**WHAT THIS TASK INVOLVES:**
Starting at the line below that contains "Comunicação (184, 119)", print each line through the end of the records exactly as it appears.

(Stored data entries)
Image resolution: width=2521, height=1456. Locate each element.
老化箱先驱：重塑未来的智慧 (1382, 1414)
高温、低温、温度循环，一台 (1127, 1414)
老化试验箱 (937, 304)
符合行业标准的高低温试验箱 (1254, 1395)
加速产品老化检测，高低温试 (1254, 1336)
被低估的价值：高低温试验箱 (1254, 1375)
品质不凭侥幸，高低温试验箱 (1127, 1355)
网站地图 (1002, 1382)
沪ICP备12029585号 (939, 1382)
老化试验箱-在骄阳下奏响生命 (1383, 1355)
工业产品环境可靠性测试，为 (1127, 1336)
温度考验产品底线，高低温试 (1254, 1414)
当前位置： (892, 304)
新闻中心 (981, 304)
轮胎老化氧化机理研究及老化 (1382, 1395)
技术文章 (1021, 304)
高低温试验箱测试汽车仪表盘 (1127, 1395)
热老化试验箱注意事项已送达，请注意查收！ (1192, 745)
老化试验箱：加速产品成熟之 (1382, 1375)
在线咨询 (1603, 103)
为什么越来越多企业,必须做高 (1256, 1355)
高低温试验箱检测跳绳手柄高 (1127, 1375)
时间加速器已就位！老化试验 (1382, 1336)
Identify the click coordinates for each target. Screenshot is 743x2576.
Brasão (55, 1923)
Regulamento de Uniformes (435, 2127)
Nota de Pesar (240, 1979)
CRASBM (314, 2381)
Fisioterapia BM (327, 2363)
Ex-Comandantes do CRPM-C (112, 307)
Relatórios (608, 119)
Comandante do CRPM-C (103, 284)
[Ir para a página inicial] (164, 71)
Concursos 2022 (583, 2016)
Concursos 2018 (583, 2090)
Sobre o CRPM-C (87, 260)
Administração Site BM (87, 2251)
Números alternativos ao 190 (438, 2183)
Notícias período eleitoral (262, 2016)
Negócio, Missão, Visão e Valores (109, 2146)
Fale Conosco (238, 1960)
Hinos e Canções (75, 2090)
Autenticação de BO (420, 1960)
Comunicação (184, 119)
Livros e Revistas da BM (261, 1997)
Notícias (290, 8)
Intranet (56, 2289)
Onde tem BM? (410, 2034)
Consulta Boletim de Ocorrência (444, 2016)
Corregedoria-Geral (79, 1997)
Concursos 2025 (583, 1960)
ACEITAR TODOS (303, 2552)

**OUTPUT:**
Comunicação (184, 119)
Livros e Revistas da BM (261, 1997)
Notícias (290, 8)
Intranet (56, 2289)
Onde tem BM? (410, 2034)
Consulta Boletim de Ocorrência (444, 2016)
Corregedoria-Geral (79, 1997)
Concursos 2025 (583, 1960)
ACEITAR TODOS (303, 2552)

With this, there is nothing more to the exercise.